I’ve always thought that one of the best parts about being single is having free reign over how I decorate my space. Whether it’s creating the perfect office/bedroom or making the executive decision to hang that vintage Janet Jackson poster that I bought in LA  front and center in my living room — the choice is always mine and it’s utterly liberating.

Why does this matter? Because I’ve been an interior design nerd ever since I moved into my first solo apartment in my early twenties. In between homework and part time jobs, I’d spend hours poring over decor magazines and (later) blogs, soaking up inspiration. However, back then “decorating” often meant throwing a pillowcase over a Rubbermaid bin and calling it a nightstand. Now that I’m in my thirties, I enjoy having the ability and resources to create a more adult space. This includes being able to collect books that I can use for inspiration.

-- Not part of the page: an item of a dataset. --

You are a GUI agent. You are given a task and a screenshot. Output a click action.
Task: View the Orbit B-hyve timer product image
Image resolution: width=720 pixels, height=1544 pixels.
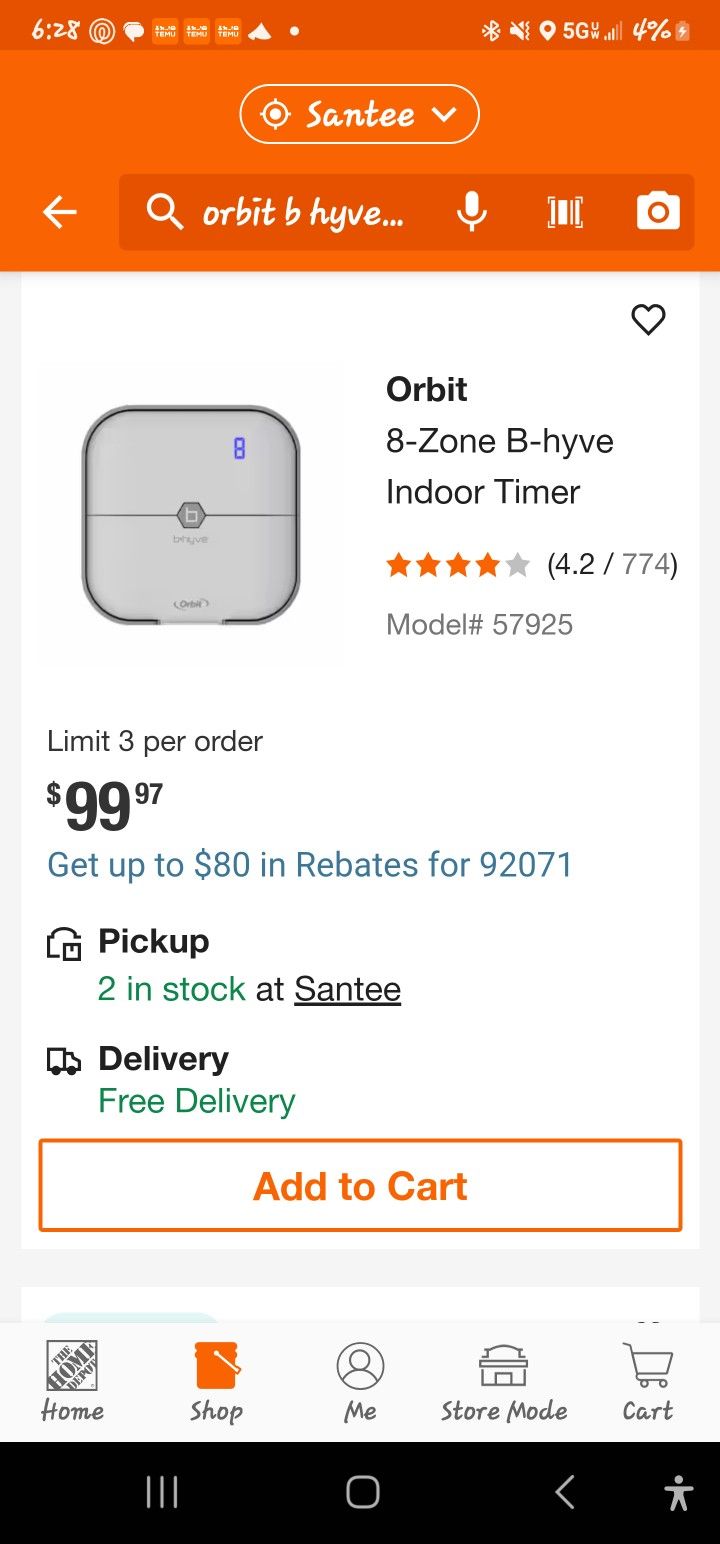click(191, 515)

A few months ago,  Overstock sent over a collection of (now classic) home decor books that I’ve been lusting after since my Rubbermaid bin days. O.co has been my go-to spot lately for all things home (see my nightstand update & home office posts), but it wasn’t until very recently that I discovered they also have an awesome collection of home decor and coffee table books available at prices well below what you’d find at a bookstore. But as I’ve learned, when it comes to both love and books, not everything (or everyone) lives up to your expectations.

So, do these classic home design books pass the test of time? Let’s find out.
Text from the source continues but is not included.